URBANA – Drought and the impact on feed prices may be on the verge of creating a financial disaster for the pork industry and other livestock. The crop stress that began in Indiana and Illinois is now spreading further to the west. Although much of the media attention has been focused on crop producers, who face large yield losses, the animal industries may ultimately fare even worse.

“Crop producers have the potential for two compensating income streams when yields are low,” said Purdue University Extension economist Chris Hurt. “The first is what is called the ‘natural hedge.’ When yields are low across a broad geographic area, then prices generally rise. This is especially true when stocks-to-use ratios are tight as they are now. Under these conditions a 10 percent reduction in national yield is offset by a rise in prices that is substantially more than 10 percent. This means that revenues tend to be less negatively affected by yield losses. Many crop acres have some type of crop insurance that can help cushion the financial blow of low yields. While these conditions hold on average, there will be considerable ranges in how individual farm families are impacted.”

Hurt said pork and animal producers tend not to have any form of income protection against higher feed prices in the short run.

“With the weather market just three weeks, December 2012 corn futures have risen by $2.25 per bushel and December meal futures are up $100 per ton,” Hurt said. “These represent a 45 percent increase for corn and 28 percent increase for soybean meal. These higher feed prices have to be absorbed by the animal industry, causing a collapse in financial margins.”

Hurt said because higher feed costs cannot be passed on to the consumer, there is no natural hedge for the animal industries in the short run.

“The collapse of margins results in financial losses, which cause discouragement among animal producers,” Hurt said. “This will result in selling at lighter weights and the beginning of liquidation of some of the breeding herds and flocks immediately, but especially this fall.

“Unfortunately, the increased slaughter this summer and fall will tend to increase production and may cause some downward pressure on animal prices. Over time, meat, milk, and milk-product production drops and prices of animals and products rise such that the costs of higher-priced feed is passed to consumers. Animal producers ultimately do get compensation for the higher feed costs, but that comes after a prolonged period of losses that some producers cannot survive,” he said.

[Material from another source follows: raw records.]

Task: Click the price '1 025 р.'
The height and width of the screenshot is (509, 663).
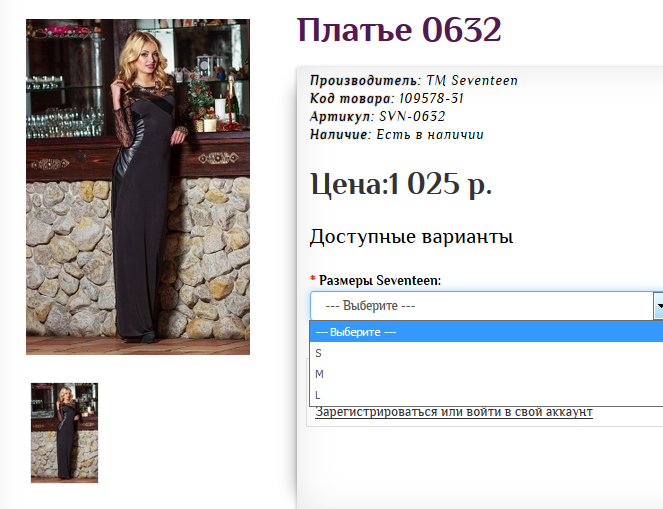Action: [440, 185]
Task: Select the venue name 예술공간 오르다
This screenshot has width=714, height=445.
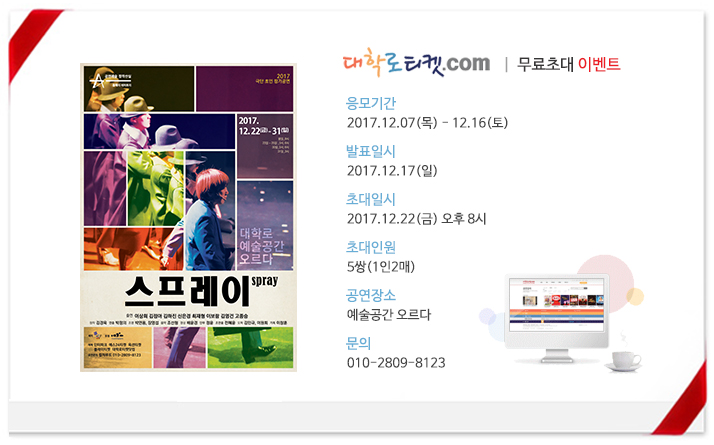Action: pyautogui.click(x=388, y=314)
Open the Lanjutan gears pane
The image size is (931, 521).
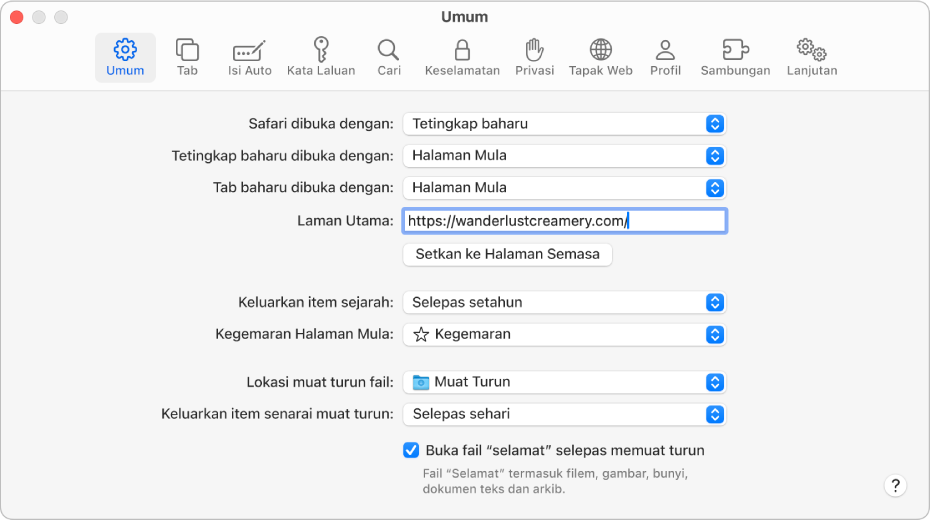(810, 57)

How does this play out for the pork industry outlook today?

Hurt reported that December futures prices are $7.30 per bushel for corn and $450 per ton for meal. Estimated costs of pork production have reached record-high levels for the third quarter of this year, at $72 per hundredweight, and drop only to $69 for the fall and winter.

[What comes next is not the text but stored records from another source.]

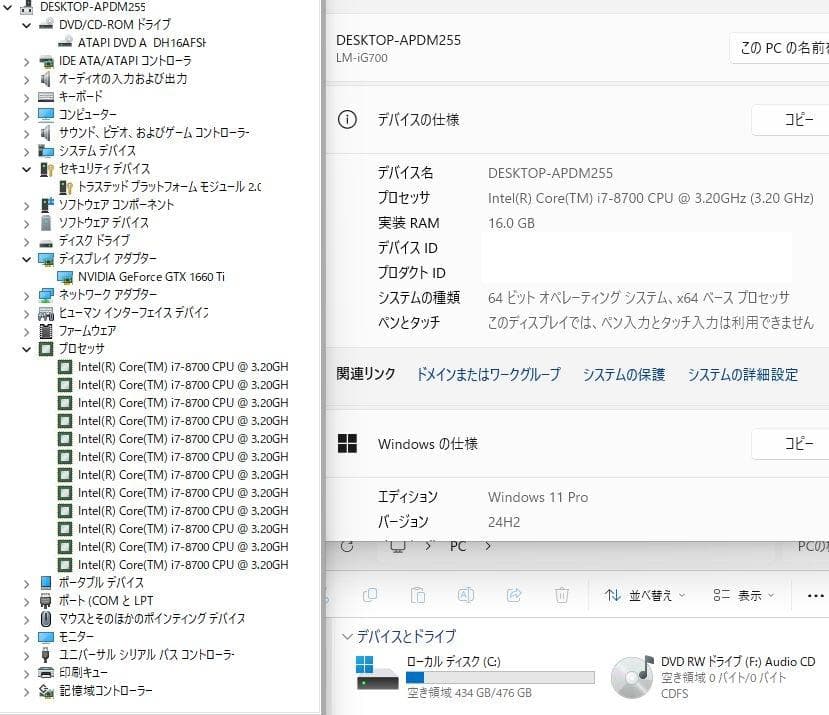Screen dimensions: 829x715
Task: Open the See more (...) toolbar menu
Action: pyautogui.click(x=814, y=595)
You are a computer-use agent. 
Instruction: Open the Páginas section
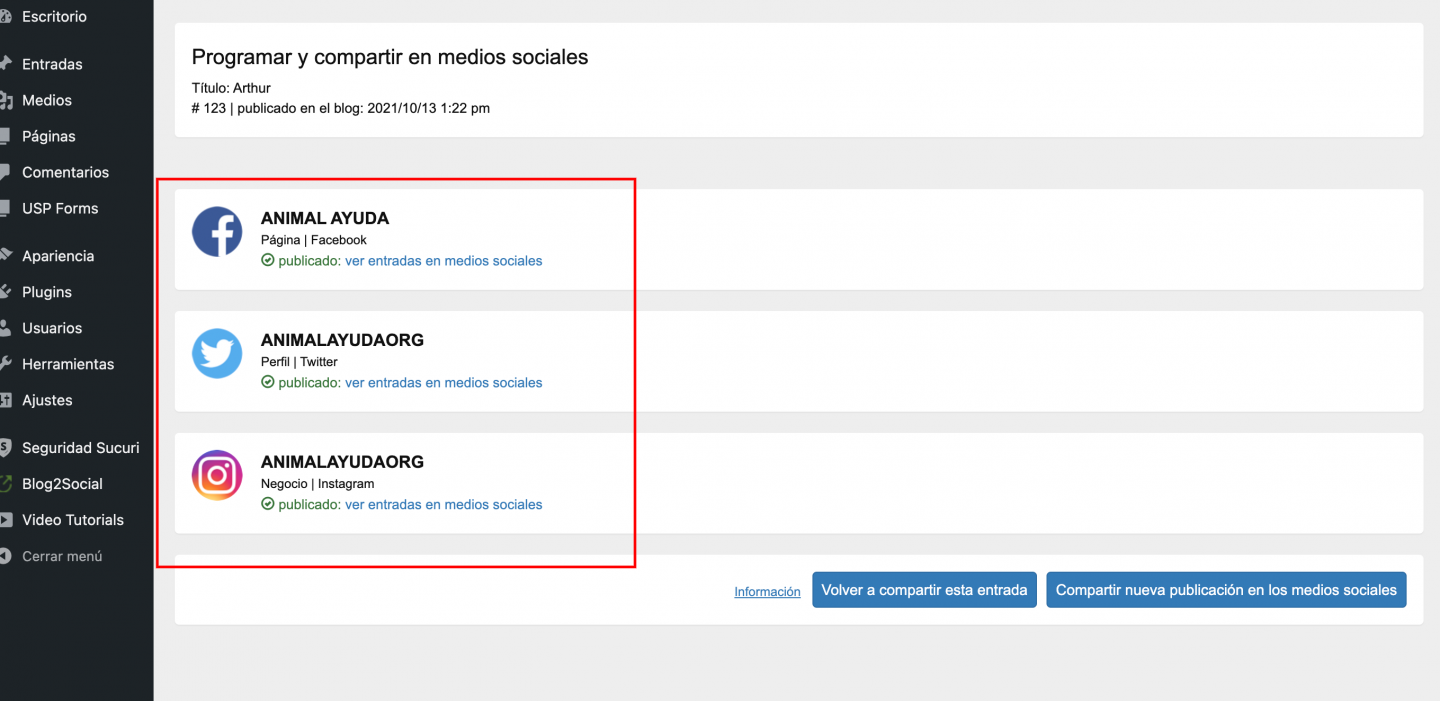pyautogui.click(x=49, y=136)
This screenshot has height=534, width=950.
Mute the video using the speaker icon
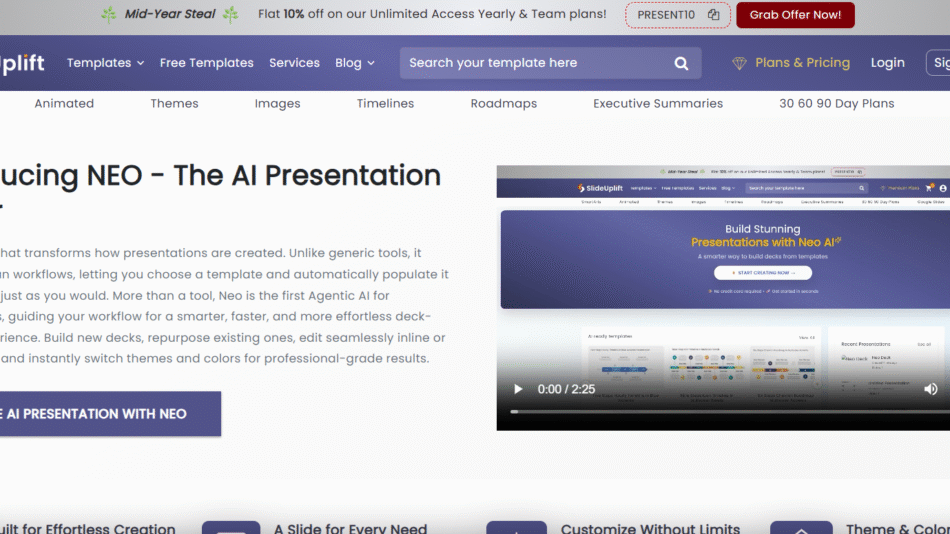[930, 389]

“Hog prices cannot reach those lofty costs with losses anticipated to be about $20 per head for the next three quarters,” Hurt said. “There is little hope to cover costs until feed prices move lower, which may be the fall of 2013. That is a long horizon of losses,” he said.

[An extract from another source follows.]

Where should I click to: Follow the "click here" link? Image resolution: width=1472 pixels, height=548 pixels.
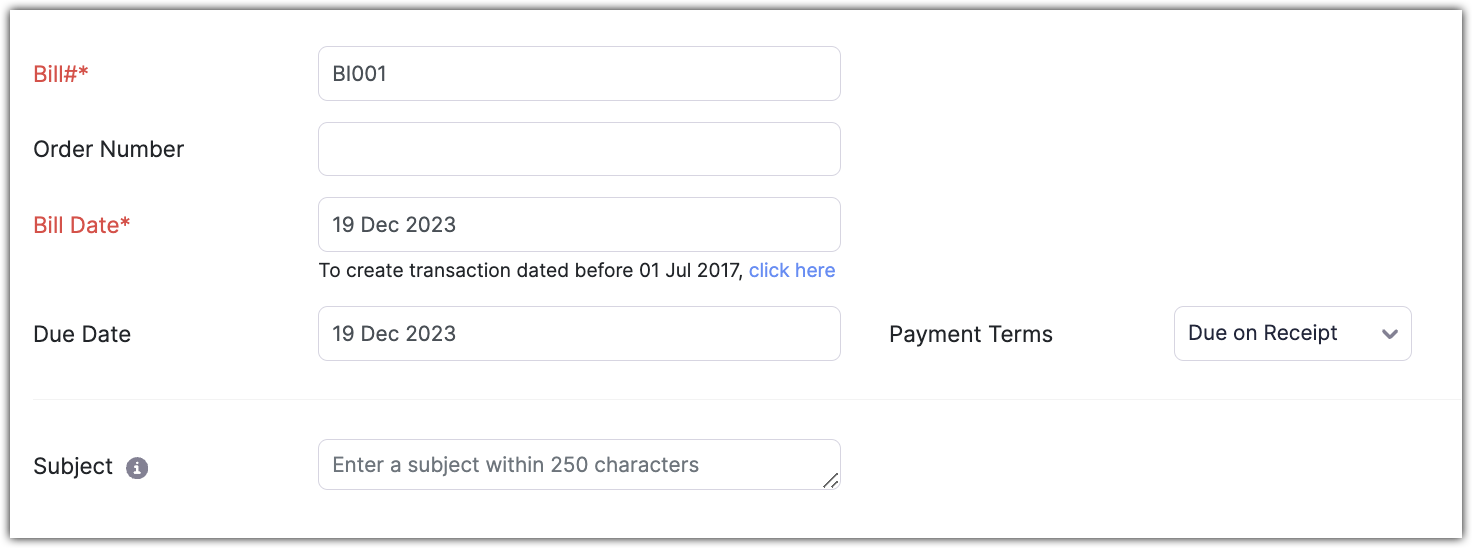792,270
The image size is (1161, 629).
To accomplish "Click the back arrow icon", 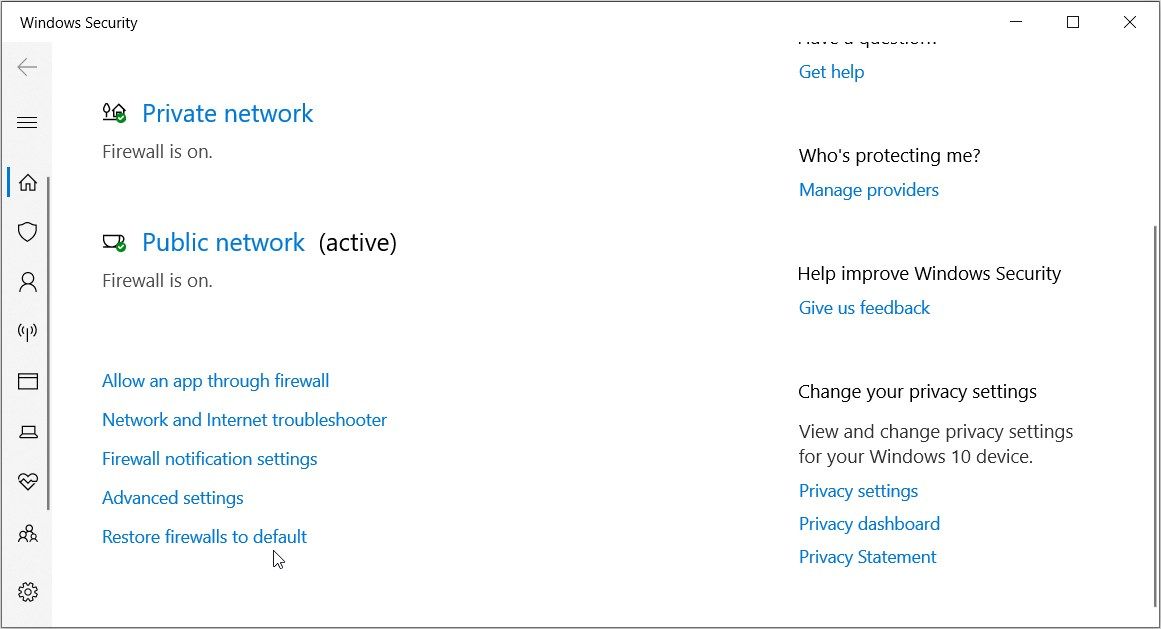I will pos(27,67).
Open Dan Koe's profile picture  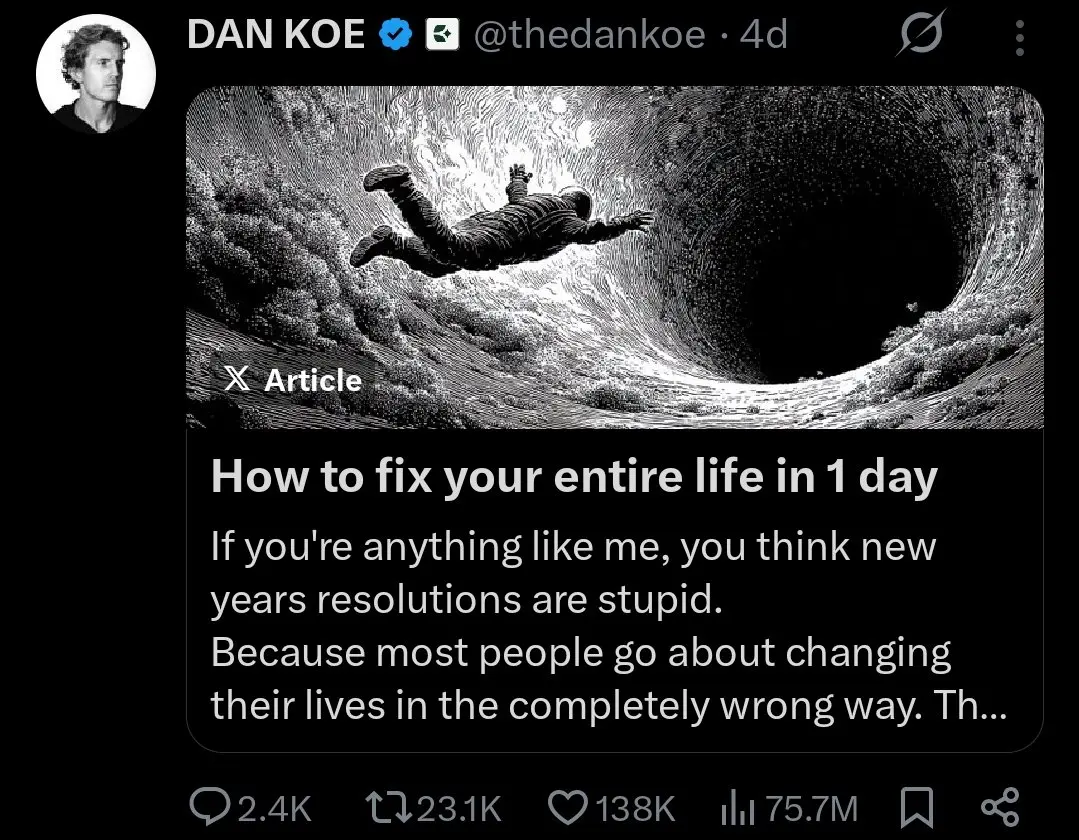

Hurt said that producers can be expected to respond by marketing animals more quickly, and this means at lower weights. In the last three weeks, the average live weight has dropped from 277 pounds to 274 pounds. Further reductions should be expected in the coming weeks. Producers also will quickly look for low productivity sows to cull. The decision to liquidate sows will take a bit more time, but that could begin by the end of the summer and especially this fall. Sows that go to market and are not re-bred in August will not have a litter in December and will not have market-ready hogs early next summer.

Hurt stressed that the important point is that hog prices for the last half of 2013 should begin to rise because of the quick beginning of liquidation this summer. This will likely be reflected in higher lean hog futures for the last half of 2013.

“The drought is on-going and the impact on feed prices will be dynamic,” Hurt said. “For those hog producers who can survive the financial pressure over the next year, there can be improvement starting in the last half of 2013. Because hog prices should be higher by that point, short feed supplies will have been rationed out, and prospects for more normal 2013 yields will hopefully be in place.”

Hurt cautioned that those in the animal industry need to articulate the extreme financial stress they are likely to experience in the coming 12 to 15 months.

“The immediate view is that crop producers will bear the brunt of the financial losses, but losses in animal industries will be enormous over the next year, perhaps becoming considerably greater than for the crop sector,” Hurt said. “This articulation by the animal industries is important to alert consumers to higher retail food prices but also to policymakers. Policymakers will likely have an influence on release of CRP lands for grazing and haying, on any potential disaster payments from the federal government, and in helping the EPA/USDA make decisions about the size for the 2013 Renewable Fuels Standard,” he said.